*Task objective*
Collect every line in the records below that contains the word "computer".
____
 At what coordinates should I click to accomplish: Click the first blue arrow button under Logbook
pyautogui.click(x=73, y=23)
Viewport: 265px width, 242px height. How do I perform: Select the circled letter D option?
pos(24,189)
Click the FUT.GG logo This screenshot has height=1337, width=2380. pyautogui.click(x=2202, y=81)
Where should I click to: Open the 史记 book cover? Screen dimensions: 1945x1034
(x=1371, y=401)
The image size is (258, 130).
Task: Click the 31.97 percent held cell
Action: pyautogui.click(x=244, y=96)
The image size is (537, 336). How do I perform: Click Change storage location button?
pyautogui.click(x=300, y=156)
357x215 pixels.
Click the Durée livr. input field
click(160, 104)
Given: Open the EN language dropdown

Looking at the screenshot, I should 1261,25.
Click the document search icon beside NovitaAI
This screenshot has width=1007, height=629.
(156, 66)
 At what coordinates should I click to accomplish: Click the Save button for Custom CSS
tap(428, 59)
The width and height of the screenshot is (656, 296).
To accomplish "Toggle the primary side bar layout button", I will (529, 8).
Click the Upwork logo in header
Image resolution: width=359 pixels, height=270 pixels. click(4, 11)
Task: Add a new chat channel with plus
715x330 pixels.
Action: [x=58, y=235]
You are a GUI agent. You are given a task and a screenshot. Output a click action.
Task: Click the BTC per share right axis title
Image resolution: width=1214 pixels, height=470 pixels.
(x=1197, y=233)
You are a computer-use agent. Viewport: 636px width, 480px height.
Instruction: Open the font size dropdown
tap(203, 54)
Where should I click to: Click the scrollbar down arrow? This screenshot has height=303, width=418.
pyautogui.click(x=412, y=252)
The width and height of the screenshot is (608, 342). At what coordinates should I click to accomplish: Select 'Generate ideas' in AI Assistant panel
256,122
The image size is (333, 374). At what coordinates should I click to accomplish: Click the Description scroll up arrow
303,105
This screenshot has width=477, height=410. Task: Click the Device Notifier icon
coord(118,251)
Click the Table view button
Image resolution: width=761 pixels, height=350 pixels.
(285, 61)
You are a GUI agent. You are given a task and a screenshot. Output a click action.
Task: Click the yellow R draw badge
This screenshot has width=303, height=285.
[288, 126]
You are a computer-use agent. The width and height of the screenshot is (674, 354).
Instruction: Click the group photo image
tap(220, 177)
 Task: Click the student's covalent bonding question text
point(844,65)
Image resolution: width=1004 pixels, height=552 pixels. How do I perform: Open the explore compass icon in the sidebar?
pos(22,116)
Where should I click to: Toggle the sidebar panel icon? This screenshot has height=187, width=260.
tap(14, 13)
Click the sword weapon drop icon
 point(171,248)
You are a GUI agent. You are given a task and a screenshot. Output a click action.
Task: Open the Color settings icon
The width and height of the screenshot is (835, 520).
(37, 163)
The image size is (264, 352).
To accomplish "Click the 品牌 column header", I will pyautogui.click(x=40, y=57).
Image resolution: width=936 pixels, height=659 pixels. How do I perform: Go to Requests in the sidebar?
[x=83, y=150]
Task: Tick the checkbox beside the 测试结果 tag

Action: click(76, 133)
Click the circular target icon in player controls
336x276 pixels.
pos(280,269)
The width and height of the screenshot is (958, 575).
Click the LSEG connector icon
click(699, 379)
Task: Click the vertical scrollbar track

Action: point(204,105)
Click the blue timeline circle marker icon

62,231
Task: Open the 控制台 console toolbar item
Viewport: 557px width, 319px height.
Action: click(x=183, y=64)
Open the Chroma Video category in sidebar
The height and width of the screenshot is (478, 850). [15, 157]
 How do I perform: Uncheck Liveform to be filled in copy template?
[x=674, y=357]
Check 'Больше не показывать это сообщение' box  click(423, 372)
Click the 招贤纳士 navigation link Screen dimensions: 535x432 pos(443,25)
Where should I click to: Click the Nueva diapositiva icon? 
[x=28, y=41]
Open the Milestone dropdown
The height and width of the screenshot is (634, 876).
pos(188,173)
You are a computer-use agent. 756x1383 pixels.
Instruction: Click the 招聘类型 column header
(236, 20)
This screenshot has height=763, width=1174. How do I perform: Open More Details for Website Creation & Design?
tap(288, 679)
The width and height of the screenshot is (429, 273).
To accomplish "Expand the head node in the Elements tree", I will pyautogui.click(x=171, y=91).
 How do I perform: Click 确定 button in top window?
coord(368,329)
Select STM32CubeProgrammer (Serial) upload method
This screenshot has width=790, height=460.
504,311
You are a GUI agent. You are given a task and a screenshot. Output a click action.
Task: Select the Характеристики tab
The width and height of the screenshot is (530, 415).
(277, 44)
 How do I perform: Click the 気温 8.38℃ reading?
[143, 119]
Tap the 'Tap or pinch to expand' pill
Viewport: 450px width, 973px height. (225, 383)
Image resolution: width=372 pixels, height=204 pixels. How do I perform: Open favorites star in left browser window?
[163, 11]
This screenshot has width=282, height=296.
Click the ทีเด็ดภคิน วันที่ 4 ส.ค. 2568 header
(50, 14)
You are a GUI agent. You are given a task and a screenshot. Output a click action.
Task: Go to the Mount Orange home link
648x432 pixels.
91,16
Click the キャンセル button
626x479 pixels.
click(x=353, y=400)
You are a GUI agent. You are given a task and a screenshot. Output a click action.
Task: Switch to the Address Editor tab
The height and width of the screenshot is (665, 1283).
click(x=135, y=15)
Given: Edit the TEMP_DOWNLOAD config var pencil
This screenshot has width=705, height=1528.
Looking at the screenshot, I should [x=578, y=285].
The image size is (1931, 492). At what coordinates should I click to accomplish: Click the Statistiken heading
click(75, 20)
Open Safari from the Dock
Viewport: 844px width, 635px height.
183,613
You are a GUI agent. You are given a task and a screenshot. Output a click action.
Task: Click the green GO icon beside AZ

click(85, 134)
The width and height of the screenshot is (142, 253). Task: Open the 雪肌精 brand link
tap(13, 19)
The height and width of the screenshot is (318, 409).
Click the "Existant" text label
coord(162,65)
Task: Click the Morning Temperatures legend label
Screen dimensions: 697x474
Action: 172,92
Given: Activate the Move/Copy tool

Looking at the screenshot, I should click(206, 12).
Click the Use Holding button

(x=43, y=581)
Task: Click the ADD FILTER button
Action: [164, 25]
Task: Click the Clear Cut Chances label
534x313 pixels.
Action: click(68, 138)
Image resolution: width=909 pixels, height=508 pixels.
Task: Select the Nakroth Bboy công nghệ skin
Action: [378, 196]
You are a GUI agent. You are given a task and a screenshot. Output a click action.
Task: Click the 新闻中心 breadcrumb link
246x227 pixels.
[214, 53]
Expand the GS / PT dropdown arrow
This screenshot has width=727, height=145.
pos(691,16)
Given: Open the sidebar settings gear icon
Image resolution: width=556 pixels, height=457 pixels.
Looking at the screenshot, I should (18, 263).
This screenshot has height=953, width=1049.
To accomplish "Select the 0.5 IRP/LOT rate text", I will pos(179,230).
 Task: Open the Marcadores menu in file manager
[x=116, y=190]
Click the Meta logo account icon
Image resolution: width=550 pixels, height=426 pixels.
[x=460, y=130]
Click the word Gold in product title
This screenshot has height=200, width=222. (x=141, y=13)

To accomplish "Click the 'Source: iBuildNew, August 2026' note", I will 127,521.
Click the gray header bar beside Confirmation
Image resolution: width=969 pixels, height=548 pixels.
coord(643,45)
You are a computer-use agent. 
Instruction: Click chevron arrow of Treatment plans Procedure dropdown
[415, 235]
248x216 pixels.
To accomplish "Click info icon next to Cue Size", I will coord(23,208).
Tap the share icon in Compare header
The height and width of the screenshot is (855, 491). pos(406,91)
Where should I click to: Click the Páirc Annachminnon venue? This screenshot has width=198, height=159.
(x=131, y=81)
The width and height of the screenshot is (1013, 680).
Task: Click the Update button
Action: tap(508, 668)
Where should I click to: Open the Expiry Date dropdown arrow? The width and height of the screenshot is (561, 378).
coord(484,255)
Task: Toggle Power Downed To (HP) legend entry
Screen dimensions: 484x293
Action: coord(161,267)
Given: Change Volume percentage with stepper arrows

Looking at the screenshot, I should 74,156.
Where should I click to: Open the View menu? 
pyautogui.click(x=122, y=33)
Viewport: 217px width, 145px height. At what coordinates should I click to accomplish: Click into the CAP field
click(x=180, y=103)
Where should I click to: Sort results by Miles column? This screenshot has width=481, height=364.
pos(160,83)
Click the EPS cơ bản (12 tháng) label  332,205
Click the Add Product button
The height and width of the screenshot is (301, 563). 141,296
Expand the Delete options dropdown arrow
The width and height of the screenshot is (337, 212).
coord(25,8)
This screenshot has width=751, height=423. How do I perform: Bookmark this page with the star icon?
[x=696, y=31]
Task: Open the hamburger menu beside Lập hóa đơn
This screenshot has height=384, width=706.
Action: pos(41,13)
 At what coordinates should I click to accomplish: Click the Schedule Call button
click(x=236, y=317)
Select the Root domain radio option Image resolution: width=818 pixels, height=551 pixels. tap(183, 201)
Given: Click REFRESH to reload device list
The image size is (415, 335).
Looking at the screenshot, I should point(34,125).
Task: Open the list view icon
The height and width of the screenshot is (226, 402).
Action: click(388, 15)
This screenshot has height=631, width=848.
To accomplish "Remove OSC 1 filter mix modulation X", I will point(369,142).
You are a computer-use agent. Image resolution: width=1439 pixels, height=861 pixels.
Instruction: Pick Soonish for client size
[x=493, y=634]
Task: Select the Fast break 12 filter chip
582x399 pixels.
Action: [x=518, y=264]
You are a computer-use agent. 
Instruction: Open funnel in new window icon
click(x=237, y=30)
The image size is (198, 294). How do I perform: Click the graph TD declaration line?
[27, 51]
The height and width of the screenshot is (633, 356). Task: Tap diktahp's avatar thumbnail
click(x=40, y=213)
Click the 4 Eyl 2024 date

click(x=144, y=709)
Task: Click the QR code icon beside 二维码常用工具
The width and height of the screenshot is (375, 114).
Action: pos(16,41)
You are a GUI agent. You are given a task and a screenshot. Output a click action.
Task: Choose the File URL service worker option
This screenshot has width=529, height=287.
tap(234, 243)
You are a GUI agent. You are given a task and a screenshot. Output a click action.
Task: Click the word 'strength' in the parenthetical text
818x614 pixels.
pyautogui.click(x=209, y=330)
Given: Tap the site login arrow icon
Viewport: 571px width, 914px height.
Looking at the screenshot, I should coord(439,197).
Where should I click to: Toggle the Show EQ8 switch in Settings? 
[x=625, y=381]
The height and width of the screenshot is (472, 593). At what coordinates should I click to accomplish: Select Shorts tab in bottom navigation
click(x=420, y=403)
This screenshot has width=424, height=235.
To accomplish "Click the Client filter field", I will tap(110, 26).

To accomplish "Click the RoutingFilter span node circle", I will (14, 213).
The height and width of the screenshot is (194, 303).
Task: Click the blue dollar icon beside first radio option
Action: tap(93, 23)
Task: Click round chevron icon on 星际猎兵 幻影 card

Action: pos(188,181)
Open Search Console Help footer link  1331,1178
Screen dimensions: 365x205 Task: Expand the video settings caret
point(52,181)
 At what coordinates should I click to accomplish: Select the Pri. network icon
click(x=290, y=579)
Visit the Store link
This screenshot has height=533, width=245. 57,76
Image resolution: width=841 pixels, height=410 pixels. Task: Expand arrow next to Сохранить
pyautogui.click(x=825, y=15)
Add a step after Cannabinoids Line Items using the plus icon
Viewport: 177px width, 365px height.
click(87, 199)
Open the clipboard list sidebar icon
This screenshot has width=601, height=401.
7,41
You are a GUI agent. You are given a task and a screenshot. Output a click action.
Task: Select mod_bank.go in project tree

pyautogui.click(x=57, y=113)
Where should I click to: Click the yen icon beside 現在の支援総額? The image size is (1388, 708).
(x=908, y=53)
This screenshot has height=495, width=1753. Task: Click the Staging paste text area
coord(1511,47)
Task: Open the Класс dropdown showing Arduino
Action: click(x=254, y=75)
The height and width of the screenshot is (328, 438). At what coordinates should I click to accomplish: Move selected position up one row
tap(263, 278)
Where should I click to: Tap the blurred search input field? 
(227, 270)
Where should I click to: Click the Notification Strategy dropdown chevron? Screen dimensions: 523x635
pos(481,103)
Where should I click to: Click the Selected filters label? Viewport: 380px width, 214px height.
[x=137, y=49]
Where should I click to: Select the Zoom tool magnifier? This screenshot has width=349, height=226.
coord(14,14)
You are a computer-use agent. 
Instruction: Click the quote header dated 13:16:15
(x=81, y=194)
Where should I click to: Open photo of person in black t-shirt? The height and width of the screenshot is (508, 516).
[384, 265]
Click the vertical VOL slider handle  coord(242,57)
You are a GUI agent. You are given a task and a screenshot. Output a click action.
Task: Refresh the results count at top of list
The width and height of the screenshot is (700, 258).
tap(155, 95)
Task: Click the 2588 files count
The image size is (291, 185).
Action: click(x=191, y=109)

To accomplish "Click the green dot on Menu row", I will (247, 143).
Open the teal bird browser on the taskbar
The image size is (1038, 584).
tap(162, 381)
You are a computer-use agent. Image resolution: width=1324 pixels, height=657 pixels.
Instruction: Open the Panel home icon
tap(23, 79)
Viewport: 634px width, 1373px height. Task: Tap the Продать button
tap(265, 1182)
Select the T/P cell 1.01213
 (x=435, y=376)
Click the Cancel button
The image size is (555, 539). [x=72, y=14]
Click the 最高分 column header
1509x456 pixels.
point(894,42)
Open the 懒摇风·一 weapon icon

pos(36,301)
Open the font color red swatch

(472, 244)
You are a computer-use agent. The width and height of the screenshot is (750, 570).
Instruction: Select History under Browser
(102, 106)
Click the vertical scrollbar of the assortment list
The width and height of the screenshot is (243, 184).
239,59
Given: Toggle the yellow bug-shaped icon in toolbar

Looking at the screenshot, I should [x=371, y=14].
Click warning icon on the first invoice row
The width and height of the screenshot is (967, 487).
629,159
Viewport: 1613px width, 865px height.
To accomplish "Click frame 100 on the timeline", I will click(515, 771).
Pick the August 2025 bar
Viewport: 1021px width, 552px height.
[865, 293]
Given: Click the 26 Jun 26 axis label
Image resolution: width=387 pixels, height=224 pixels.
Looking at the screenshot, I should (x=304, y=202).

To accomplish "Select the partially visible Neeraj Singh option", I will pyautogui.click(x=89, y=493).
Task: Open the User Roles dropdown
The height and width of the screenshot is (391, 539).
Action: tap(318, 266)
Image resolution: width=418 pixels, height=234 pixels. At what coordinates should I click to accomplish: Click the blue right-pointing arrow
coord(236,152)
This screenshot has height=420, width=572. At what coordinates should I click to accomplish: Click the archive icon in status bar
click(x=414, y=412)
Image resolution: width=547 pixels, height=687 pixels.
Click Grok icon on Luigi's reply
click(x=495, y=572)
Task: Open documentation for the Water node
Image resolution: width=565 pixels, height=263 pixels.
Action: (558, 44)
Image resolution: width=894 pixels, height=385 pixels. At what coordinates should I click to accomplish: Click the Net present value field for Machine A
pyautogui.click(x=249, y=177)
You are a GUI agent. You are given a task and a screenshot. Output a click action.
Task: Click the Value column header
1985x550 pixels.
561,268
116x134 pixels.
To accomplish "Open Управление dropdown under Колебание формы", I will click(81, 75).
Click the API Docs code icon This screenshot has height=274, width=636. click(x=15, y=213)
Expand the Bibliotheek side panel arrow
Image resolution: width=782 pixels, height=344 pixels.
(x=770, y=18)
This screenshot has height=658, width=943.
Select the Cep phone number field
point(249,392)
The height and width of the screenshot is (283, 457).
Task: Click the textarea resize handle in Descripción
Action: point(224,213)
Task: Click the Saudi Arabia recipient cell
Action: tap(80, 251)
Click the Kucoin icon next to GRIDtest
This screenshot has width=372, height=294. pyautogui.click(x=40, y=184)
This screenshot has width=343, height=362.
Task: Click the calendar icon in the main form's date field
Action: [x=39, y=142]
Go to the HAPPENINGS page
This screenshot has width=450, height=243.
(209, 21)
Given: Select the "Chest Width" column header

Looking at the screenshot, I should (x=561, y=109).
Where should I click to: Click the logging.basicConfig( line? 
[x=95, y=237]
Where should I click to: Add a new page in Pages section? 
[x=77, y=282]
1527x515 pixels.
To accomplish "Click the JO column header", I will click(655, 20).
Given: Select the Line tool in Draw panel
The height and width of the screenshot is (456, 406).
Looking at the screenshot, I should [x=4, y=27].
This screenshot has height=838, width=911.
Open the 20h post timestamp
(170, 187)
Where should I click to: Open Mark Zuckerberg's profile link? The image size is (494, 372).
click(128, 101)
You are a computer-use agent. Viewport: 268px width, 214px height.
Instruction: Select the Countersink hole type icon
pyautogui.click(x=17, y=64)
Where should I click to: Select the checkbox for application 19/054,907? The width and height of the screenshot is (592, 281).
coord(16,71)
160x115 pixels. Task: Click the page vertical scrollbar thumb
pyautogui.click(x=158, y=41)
____
*Solution for this task*
You are a computer-use agent. Viewport: 636px width, 480px height.
You are a computer-use agent. The width and height of the screenshot is (674, 354).
You are a computer-use agent. 756x1383 pixels.
You are a computer-use agent. 
You are a computer-use agent. Image resolution: width=1439 pixels, height=861 pixels.
You are a computer-use agent. 
You are a computer-use agent. 
You are a computer-use agent. Image resolution: width=1324 pixels, height=657 pixels.
You are a computer-use agent. The width and height of the screenshot is (750, 570).
You are a computer-use agent. Viewport: 268px width, 214px height.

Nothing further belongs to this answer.